▶ **SHORT TASK**:
Reproduce each of the following records verbatim, in the order given.

==*==

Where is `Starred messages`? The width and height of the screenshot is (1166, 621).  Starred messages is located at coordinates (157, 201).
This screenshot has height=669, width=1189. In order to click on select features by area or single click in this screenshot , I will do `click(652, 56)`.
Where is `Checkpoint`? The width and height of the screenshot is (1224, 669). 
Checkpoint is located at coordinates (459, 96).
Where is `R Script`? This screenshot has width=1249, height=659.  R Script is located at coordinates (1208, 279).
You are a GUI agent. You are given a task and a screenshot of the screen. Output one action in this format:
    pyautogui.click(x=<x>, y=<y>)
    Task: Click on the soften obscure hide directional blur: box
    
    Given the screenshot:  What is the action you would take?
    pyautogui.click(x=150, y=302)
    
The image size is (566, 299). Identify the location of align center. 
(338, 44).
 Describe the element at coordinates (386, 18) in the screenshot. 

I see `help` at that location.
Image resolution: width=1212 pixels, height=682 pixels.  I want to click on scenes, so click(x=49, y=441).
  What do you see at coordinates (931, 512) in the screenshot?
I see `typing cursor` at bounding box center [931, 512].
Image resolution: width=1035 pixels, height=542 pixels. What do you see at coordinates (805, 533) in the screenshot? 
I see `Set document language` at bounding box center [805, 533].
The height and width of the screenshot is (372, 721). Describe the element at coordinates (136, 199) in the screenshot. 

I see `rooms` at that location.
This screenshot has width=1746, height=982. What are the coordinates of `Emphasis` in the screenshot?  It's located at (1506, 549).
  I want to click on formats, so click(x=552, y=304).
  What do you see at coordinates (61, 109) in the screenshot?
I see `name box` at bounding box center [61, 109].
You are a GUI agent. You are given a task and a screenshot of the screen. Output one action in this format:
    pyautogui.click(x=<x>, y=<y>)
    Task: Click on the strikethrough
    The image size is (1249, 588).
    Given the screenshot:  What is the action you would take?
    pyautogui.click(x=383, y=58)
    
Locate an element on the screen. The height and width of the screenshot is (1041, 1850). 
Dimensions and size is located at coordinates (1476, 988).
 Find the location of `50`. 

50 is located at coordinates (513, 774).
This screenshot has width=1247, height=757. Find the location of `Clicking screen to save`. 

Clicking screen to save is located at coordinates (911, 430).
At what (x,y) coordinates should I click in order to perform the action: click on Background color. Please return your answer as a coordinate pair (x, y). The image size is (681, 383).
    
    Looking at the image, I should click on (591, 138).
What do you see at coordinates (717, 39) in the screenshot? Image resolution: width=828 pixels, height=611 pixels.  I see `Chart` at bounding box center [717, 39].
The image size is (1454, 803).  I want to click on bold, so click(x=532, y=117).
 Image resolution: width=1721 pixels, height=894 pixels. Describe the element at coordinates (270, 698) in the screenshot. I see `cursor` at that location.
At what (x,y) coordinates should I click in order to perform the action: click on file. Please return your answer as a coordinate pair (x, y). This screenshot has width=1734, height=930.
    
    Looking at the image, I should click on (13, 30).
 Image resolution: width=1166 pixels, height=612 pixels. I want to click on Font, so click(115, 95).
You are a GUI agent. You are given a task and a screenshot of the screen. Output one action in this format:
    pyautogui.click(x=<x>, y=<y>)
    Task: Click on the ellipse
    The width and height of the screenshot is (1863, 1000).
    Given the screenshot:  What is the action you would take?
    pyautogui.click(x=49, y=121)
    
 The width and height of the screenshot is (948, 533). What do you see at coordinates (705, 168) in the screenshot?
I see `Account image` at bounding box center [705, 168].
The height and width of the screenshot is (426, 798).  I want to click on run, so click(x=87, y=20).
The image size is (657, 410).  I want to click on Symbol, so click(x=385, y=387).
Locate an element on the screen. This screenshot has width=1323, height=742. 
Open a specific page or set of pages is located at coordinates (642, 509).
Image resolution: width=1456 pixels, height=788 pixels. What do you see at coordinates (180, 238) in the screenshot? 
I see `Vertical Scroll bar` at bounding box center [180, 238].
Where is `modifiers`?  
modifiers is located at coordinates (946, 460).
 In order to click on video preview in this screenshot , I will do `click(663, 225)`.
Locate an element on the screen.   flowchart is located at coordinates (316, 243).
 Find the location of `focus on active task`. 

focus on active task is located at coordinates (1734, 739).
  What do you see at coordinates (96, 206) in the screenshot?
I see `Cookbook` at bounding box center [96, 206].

==*==

▶ **OUTPUT BELOW**:
Where is `Starred messages`? The width and height of the screenshot is (1166, 621).  Starred messages is located at coordinates (157, 201).
This screenshot has height=669, width=1189. In order to click on select features by area or single click in this screenshot , I will do `click(652, 56)`.
Where is `Checkpoint`? The width and height of the screenshot is (1224, 669). 
Checkpoint is located at coordinates (459, 96).
Where is `R Script`? This screenshot has width=1249, height=659.  R Script is located at coordinates (1208, 279).
You are a GUI agent. You are given a task and a screenshot of the screen. Output one action in this format:
    pyautogui.click(x=<x>, y=<y>)
    Task: Click on the soften obscure hide directional blur: box
    
    Given the screenshot:  What is the action you would take?
    pyautogui.click(x=150, y=302)
    
The image size is (566, 299). Identify the location of align center. 
(338, 44).
 Describe the element at coordinates (386, 18) in the screenshot. 

I see `help` at that location.
Image resolution: width=1212 pixels, height=682 pixels.  I want to click on scenes, so click(x=49, y=441).
  What do you see at coordinates (931, 512) in the screenshot?
I see `typing cursor` at bounding box center [931, 512].
Image resolution: width=1035 pixels, height=542 pixels. What do you see at coordinates (805, 533) in the screenshot? 
I see `Set document language` at bounding box center [805, 533].
The height and width of the screenshot is (372, 721). Describe the element at coordinates (136, 199) in the screenshot. 

I see `rooms` at that location.
This screenshot has width=1746, height=982. What are the coordinates of `Emphasis` in the screenshot?  It's located at (1506, 549).
  I want to click on formats, so click(x=552, y=304).
  What do you see at coordinates (61, 109) in the screenshot?
I see `name box` at bounding box center [61, 109].
You are a GUI agent. You are given a task and a screenshot of the screen. Output one action in this format:
    pyautogui.click(x=<x>, y=<y>)
    Task: Click on the strikethrough
    The image size is (1249, 588).
    Given the screenshot:  What is the action you would take?
    pyautogui.click(x=383, y=58)
    
Locate an element on the screen. The height and width of the screenshot is (1041, 1850). 
Dimensions and size is located at coordinates (1476, 988).
 Find the location of `50`. 

50 is located at coordinates (513, 774).
This screenshot has width=1247, height=757. Find the location of `Clicking screen to save`. 

Clicking screen to save is located at coordinates (911, 430).
At what (x,y) coordinates should I click in order to perform the action: click on Background color. Please return your answer as a coordinate pair (x, y). The image size is (681, 383).
    
    Looking at the image, I should click on (591, 138).
What do you see at coordinates (717, 39) in the screenshot? Image resolution: width=828 pixels, height=611 pixels.  I see `Chart` at bounding box center [717, 39].
The image size is (1454, 803).  I want to click on bold, so click(x=532, y=117).
 Image resolution: width=1721 pixels, height=894 pixels. Describe the element at coordinates (270, 698) in the screenshot. I see `cursor` at that location.
At what (x,y) coordinates should I click in order to perform the action: click on file. Please return your answer as a coordinate pair (x, y). This screenshot has width=1734, height=930.
    
    Looking at the image, I should click on (13, 30).
 Image resolution: width=1166 pixels, height=612 pixels. I want to click on Font, so click(115, 95).
You are a GUI agent. You are given a task and a screenshot of the screen. Output one action in this format:
    pyautogui.click(x=<x>, y=<y>)
    Task: Click on the ellipse
    The width and height of the screenshot is (1863, 1000).
    Given the screenshot:  What is the action you would take?
    pyautogui.click(x=49, y=121)
    
 The width and height of the screenshot is (948, 533). What do you see at coordinates (705, 168) in the screenshot?
I see `Account image` at bounding box center [705, 168].
The height and width of the screenshot is (426, 798).  I want to click on run, so click(x=87, y=20).
The image size is (657, 410).  I want to click on Symbol, so click(x=385, y=387).
Locate an element on the screen. This screenshot has width=1323, height=742. 
Open a specific page or set of pages is located at coordinates (642, 509).
Image resolution: width=1456 pixels, height=788 pixels. What do you see at coordinates (180, 238) in the screenshot? 
I see `Vertical Scroll bar` at bounding box center [180, 238].
Where is `modifiers`?  
modifiers is located at coordinates (946, 460).
 In order to click on video preview in this screenshot , I will do `click(663, 225)`.
Locate an element on the screen.   flowchart is located at coordinates (316, 243).
 Find the location of `focus on active task`. 

focus on active task is located at coordinates (1734, 739).
  What do you see at coordinates (96, 206) in the screenshot?
I see `Cookbook` at bounding box center [96, 206].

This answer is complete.